“You’re an adult.” She paused. “Ish.”
“Hey!” It was one thing if I said it. It was another thing if she agreed with me.
“Although you do have a mortgage, so, technically, you’re an adult. What can I bring?”
We were going to do our annual pajama party at my house, complete with feather boas, champagne, ice cream, and chick flicks. I’d already picked out the movie: The Notebook. Because nothing says “we’re having a good time” like ugly crying with your single, drunken girlfriends on a Saturday night.
Plus, Ryan Gosling. Hello!
“That seven-layer dip thing you made last July fourth. I don’t want any real food, just snacks, appetizers, and desserts.”
“And alcohol.”
“That goes without saying. Seven-ish?”
“Sounds good. See you then.”
We hung up. I checked who my text was from. When I saw, I might have cursed a little. Or a lot. And started pacing.
Are you still thinking?
Boy, was I. But how to answer? I chewed my lip and continued pacing around the living room, the Swiffer abandoned in the middle of the floor. Another text came through.
Because I’m still thinking about you. I can’t stop.
I flopped onto the couch.
Okay, it was time to shit or get off the pot. I blew out a hard breath, mentally went over my pro-and-con list one final time, and decided.
Ditto.
I admit: it was possibly cowardly. And definitely lame. And I swear I wasn’t trying to be all cool and unaffected. I had the trembling hands and sweaty armpits to prove it.

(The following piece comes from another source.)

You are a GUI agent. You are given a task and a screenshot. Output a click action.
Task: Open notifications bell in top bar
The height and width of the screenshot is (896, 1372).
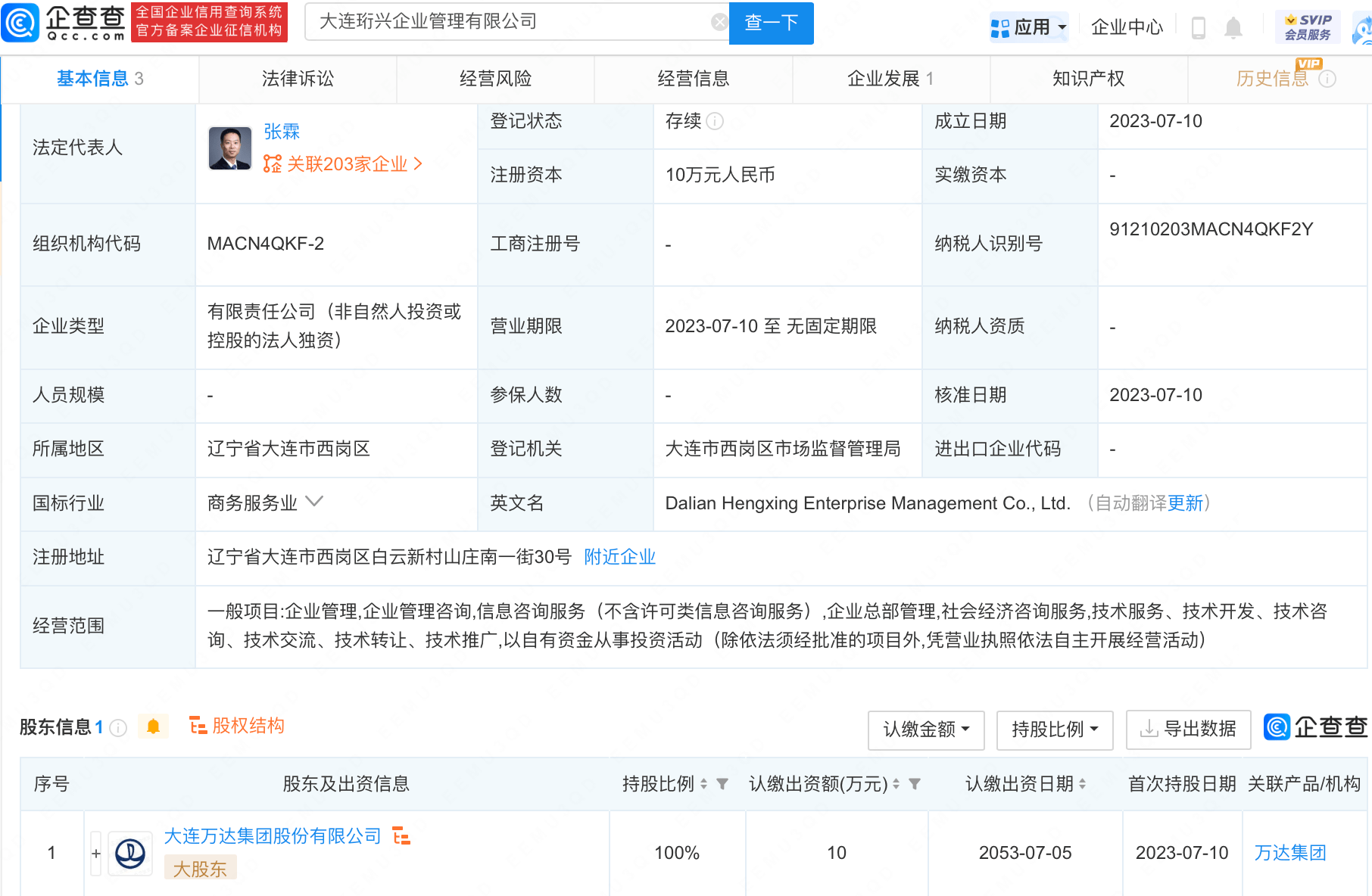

My phone rang. I looked at the number and tried to maintain some level of sanity. I clicked Answer and held it to my ear.
“You’re doin’ that loud breathin’ thing again, Kat. You tryin’ to have phone sex with me?”
“You didn’t give me a chance to say ‘hello.’” My voice had gone strangely breathy, exactly like I was trying to have phone sex with him. I took a few deep breaths, holding the mouthpiece away from my nose.
“Oh. Sorry. Go ahead.”
I heard the smirk in Nico’s voice. He was enjoying my discomfort. Damn him.
“Um. Hello?”
“Hey, Kat. Guess who?”
I cleared my throat and pretended to think. “Let’s see. Bob?”
“No.” Pause. “Who’s Bob?”
Was he jealous? He sounded a little jealous. Was that weird, or thrilling?
“Bob’s the guy at the corner store who calls me when he gets in a new shipment of Patron.”
“Is he hot?”
Yes, Nico was definitely jealous. I felt a bit smug. “So hot. If you’re into eighty-year-old men with six teeth and questionable hygiene.”